Maybe you know how to drive a car. Maybe you can fix the carburetor. You probably don’t assume that you know how to design the car. However, programmers who can write huge SQL statements and understand the output of an EXPLAIN statement often assume that they can design a database. Admittedly, unless we’re comparing Oracle 9i with the 1967 Volkswagen Beetle, databases usually aren’t more complex than cars, but a properly designed database can be very hard to come by yet it’s the key to a solid application.
Recently, a friend asked for help with a programming problem and I agreed to take a look. After hearing a bit of explanation of the problem domain, and taking a poke and what he had, I realized that while his code was indeed buggy, the underlying bug stemmed from bad database design in an older version of MySQL (some version 4, but I don’t recall the exact one).
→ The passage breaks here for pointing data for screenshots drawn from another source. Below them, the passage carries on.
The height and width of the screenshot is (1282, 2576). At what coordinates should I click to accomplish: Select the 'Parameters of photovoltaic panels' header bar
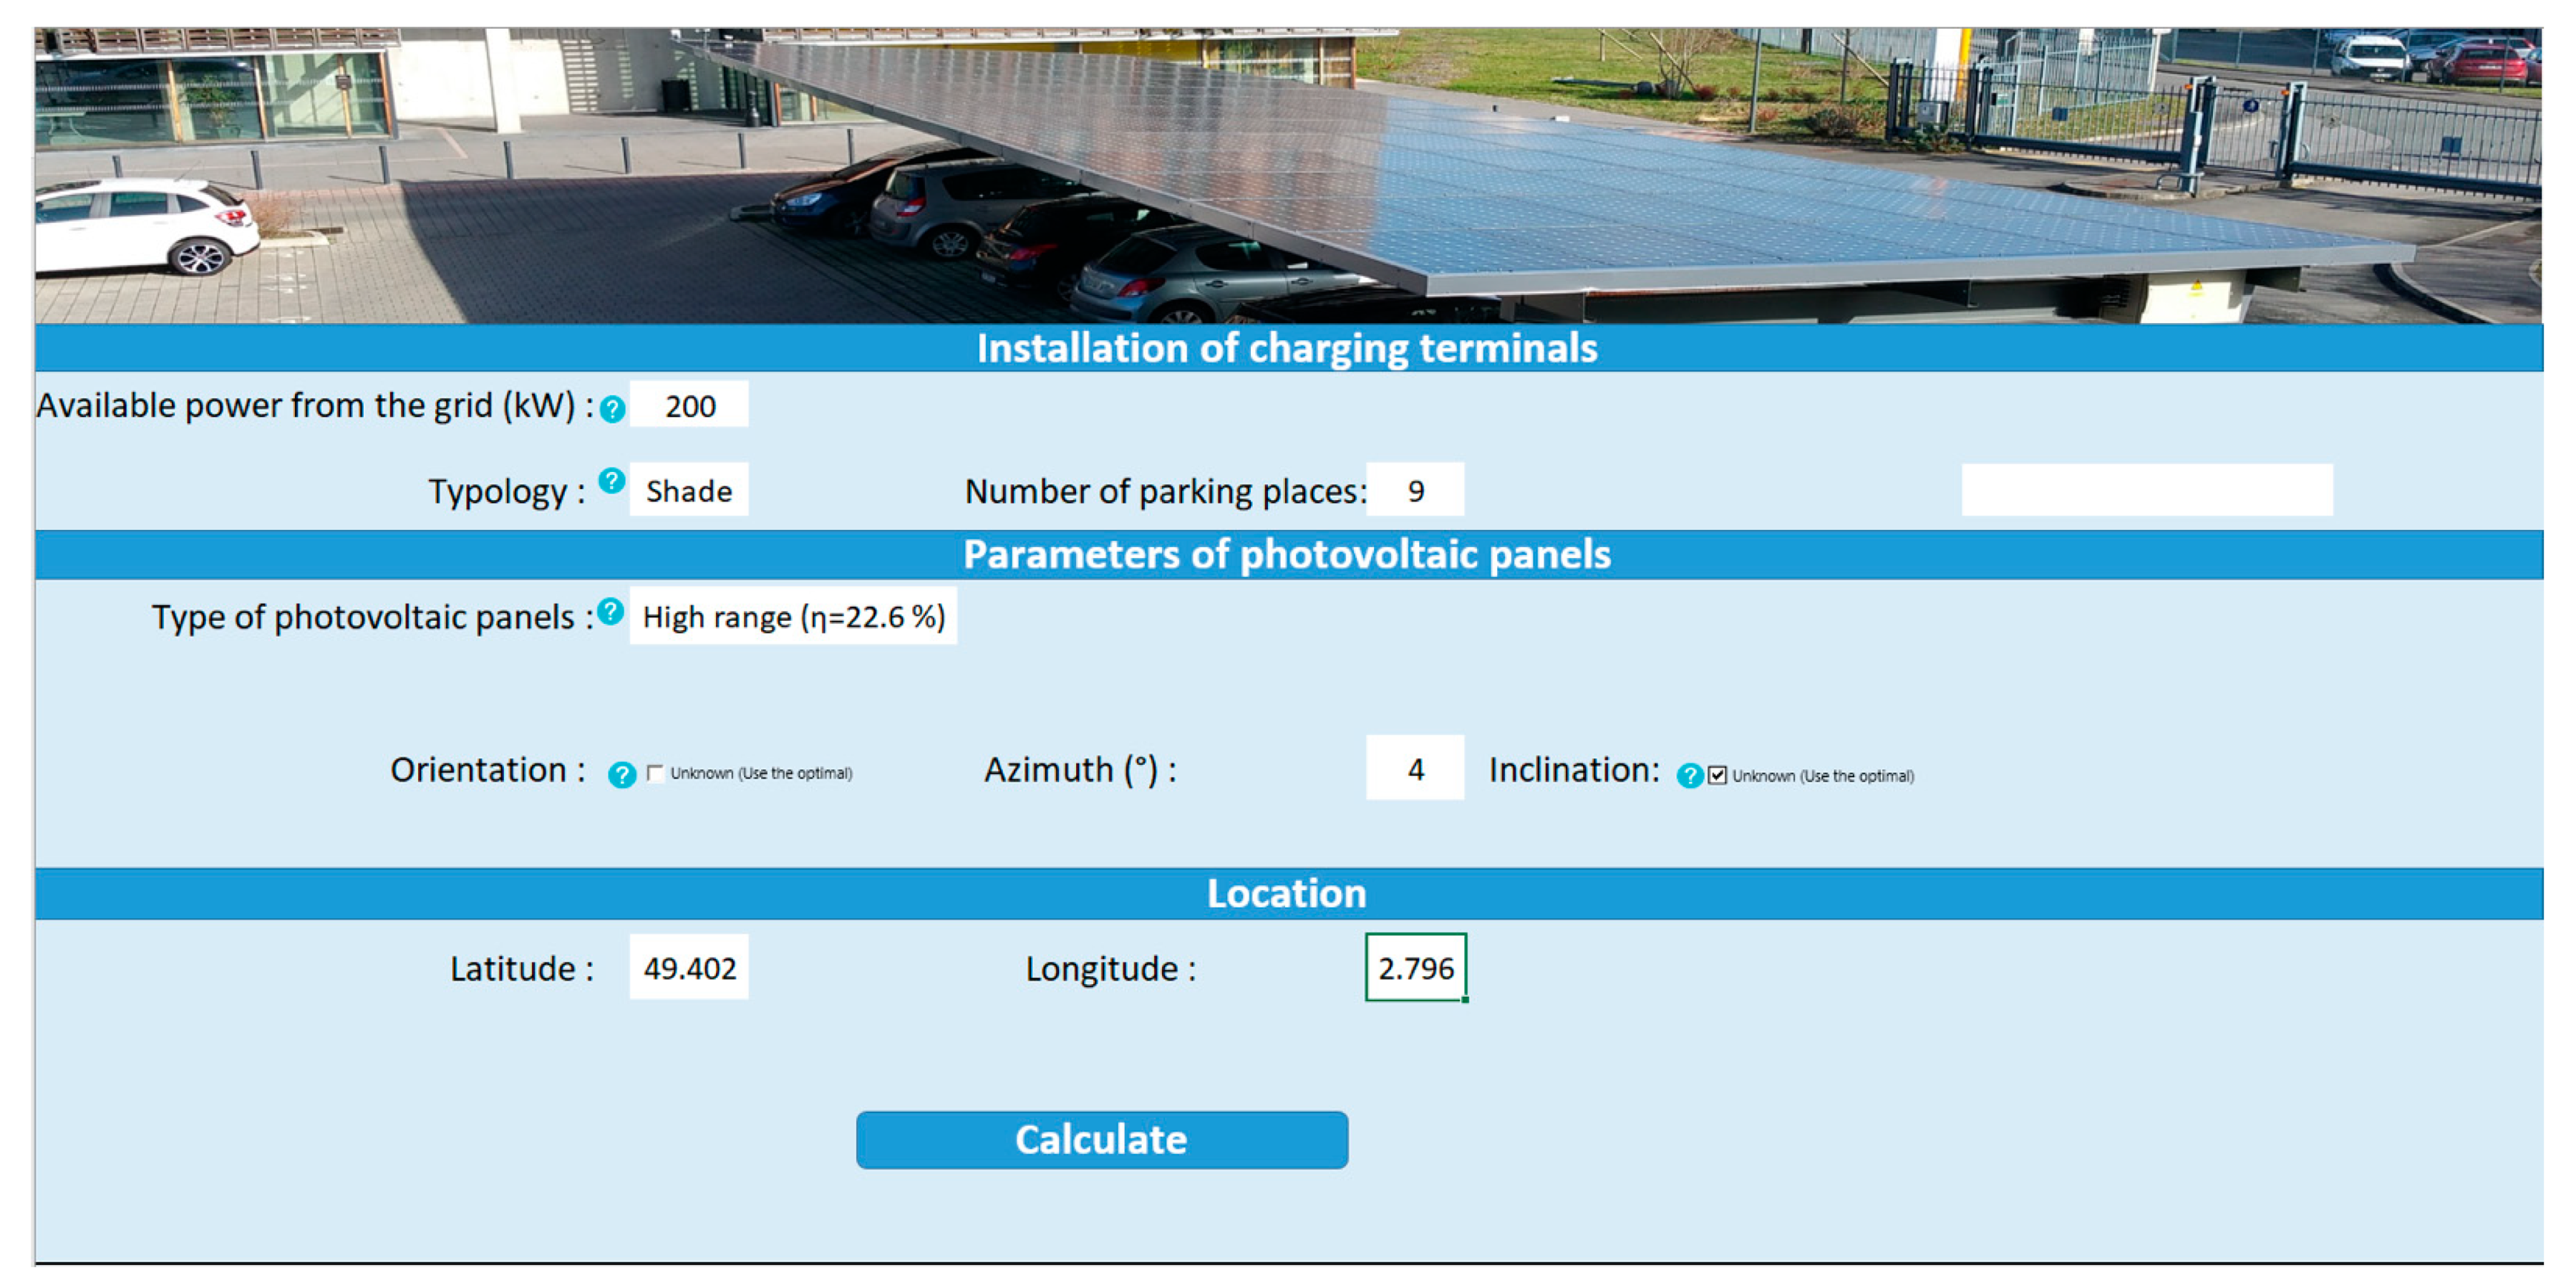pyautogui.click(x=1287, y=555)
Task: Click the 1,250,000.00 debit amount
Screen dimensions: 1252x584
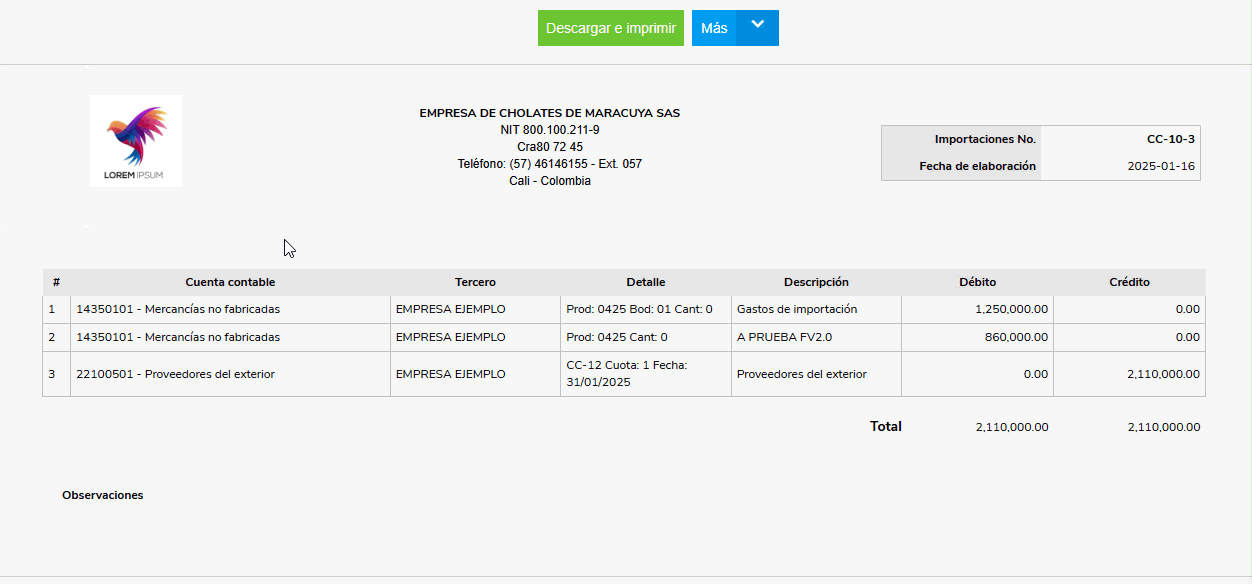Action: click(x=1011, y=309)
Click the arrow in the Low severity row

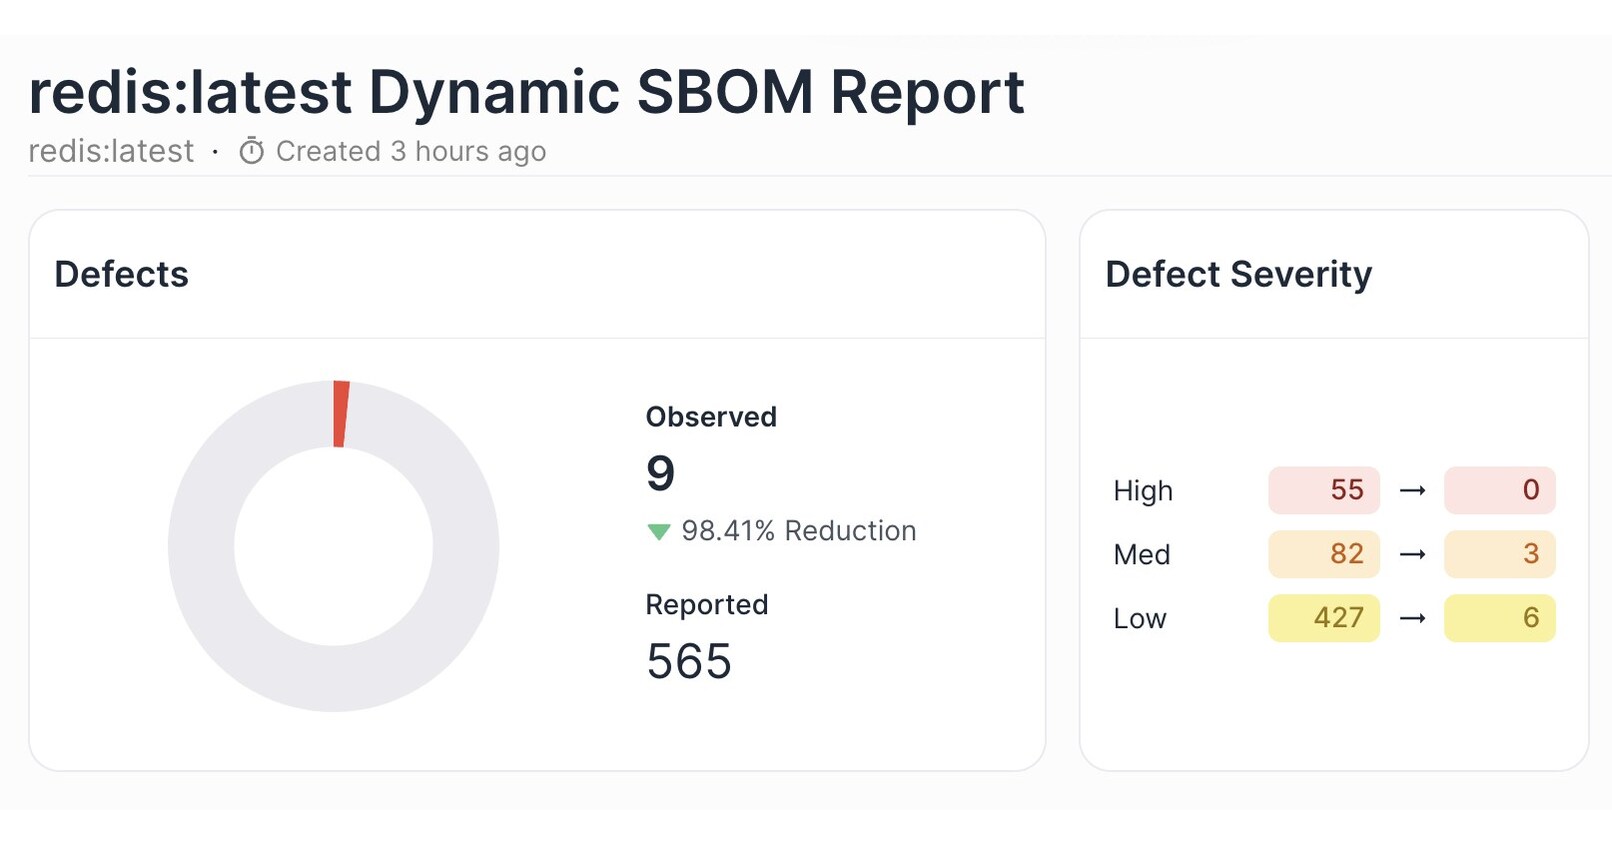pos(1412,618)
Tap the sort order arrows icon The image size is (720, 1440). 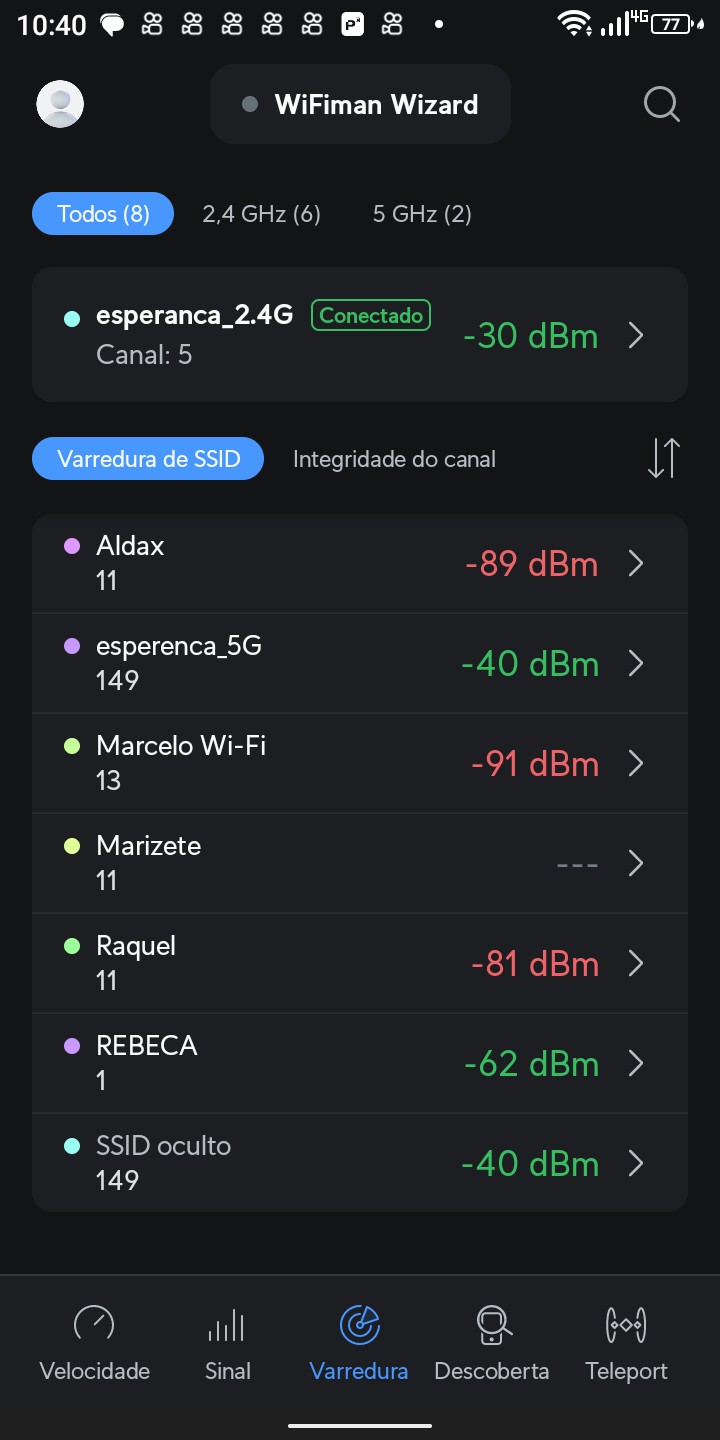pyautogui.click(x=663, y=458)
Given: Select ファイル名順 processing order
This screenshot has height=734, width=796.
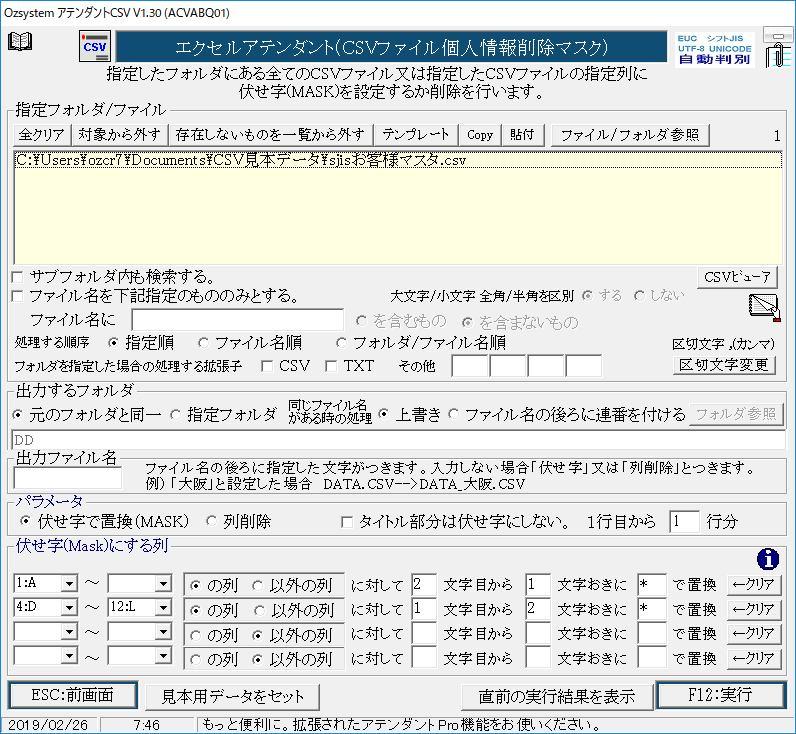Looking at the screenshot, I should click(205, 342).
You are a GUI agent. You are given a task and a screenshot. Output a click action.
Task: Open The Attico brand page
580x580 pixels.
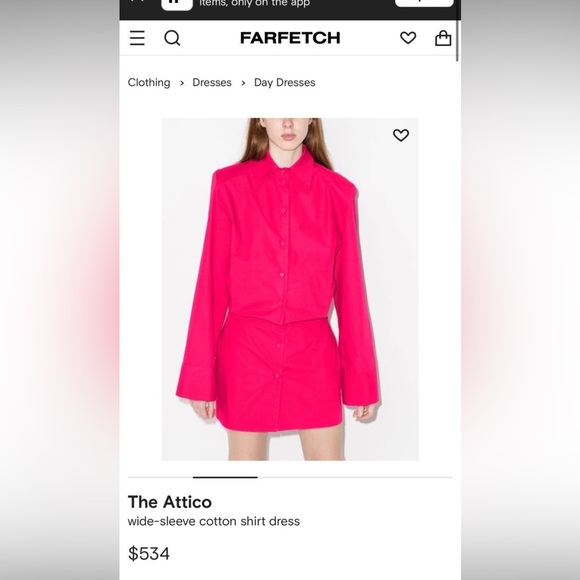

Many, many developer hours are wasted on bad database design, but they often don’t seem to realize this. We accept that bugs are something we need to deal with but don’t always realize our opportunities for minimizing those bugs. We curse at cleaning up garbage data in our database without realizing that if you have a properly designed database, it can be very difficult to insert garbage data.
Note: I’ve heavily changed the description of the problem domain to avoid causing my friend problems, but database design is identical. In fact, I’ve so heavily changed the problem description that I’m practically lying about my role in it. I’m an American. Sue me.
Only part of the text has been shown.